A measuring spoon is a spoon used to measure an amount of an ingredient, either liquid or dry, when cooking. Measuring spoons may be made of plastic, metal, and other materials. They are available in many sizes, including the teaspoon and tablespoon.

== Country differences ==

=== International ===
Metric measuring spoons are available in sets, usually between four and six, typically with decilitre (100 ml), tablespoon (15 ml), teaspoon (5 ml) and millilitre measures. For fractional measures, there is often a line inside to indicate "half" or "a quarter", or a separate measure may be included, like 1/2 dl.

=== United States ===
In the U.S., measuring spoons often come in sets, usually between four and six. This usually includes 1/4 teaspoon, 1/2 teaspoon, 1 teaspoon, and 1 tablespoon.

Source information ::

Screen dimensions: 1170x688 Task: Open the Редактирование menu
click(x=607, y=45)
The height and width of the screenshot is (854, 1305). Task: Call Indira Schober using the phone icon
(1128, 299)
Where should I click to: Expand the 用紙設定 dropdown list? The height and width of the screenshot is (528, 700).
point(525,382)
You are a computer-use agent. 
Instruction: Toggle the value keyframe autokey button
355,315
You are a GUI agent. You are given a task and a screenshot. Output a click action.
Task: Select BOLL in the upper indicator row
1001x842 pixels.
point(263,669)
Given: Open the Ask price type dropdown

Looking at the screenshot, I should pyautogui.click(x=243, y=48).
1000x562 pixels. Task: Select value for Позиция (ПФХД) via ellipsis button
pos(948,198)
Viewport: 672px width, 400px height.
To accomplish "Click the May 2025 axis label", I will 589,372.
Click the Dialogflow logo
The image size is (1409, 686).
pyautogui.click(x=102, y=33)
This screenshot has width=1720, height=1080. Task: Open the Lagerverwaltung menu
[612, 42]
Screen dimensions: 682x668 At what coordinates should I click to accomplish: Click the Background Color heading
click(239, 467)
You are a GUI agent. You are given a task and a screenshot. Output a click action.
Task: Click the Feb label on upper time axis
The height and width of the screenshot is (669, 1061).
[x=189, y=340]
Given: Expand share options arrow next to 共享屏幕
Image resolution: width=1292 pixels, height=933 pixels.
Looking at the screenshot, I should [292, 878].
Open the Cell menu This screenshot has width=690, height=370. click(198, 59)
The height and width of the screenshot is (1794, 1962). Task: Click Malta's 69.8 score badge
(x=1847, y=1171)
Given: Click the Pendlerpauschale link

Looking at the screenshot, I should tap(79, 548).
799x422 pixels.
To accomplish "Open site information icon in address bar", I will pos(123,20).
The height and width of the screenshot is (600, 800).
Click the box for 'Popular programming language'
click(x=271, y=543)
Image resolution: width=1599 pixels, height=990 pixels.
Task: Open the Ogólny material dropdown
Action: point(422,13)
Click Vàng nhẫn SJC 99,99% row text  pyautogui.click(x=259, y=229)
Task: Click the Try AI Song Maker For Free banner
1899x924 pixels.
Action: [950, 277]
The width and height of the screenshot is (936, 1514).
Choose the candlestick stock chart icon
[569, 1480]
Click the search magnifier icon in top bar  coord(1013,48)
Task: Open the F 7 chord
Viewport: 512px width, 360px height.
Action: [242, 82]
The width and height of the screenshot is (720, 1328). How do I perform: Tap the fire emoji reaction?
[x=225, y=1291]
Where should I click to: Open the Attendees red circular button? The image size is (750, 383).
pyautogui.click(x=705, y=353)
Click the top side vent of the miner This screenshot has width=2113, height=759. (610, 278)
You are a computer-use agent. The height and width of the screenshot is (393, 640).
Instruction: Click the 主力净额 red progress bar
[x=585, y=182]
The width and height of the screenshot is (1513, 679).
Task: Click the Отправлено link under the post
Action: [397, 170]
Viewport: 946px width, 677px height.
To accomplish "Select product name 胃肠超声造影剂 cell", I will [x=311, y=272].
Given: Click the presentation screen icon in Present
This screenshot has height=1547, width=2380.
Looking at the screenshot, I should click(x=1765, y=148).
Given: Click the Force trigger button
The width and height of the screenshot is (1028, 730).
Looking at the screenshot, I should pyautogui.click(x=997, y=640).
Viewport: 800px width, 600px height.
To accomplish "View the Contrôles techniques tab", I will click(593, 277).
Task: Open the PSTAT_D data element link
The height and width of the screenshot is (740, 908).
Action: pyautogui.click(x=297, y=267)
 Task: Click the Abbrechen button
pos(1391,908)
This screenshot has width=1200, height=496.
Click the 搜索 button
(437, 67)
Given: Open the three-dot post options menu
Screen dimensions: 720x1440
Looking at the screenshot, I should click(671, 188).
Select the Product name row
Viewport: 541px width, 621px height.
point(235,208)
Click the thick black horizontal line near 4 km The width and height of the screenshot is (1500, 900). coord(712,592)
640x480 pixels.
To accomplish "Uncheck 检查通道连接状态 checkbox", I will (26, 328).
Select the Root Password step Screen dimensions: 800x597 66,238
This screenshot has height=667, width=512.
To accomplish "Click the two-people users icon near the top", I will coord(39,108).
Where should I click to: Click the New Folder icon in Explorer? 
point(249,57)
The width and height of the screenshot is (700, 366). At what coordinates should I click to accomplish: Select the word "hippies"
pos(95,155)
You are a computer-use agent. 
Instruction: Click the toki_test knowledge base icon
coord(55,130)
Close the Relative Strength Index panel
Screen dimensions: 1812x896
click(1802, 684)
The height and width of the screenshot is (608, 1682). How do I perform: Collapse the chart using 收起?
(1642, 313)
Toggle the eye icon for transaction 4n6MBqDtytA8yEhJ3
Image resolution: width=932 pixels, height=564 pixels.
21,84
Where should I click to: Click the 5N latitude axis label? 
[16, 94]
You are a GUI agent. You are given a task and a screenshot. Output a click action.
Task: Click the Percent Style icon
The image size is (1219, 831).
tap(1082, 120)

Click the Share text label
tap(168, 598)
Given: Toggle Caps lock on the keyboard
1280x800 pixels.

Your instructions :: In the measuring spoon text, which four measures does a typical U.S. set usually include?

Output :: 1/4 teaspoon, 1/2 teaspoon, 1 teaspoon, and 1 tablespoon.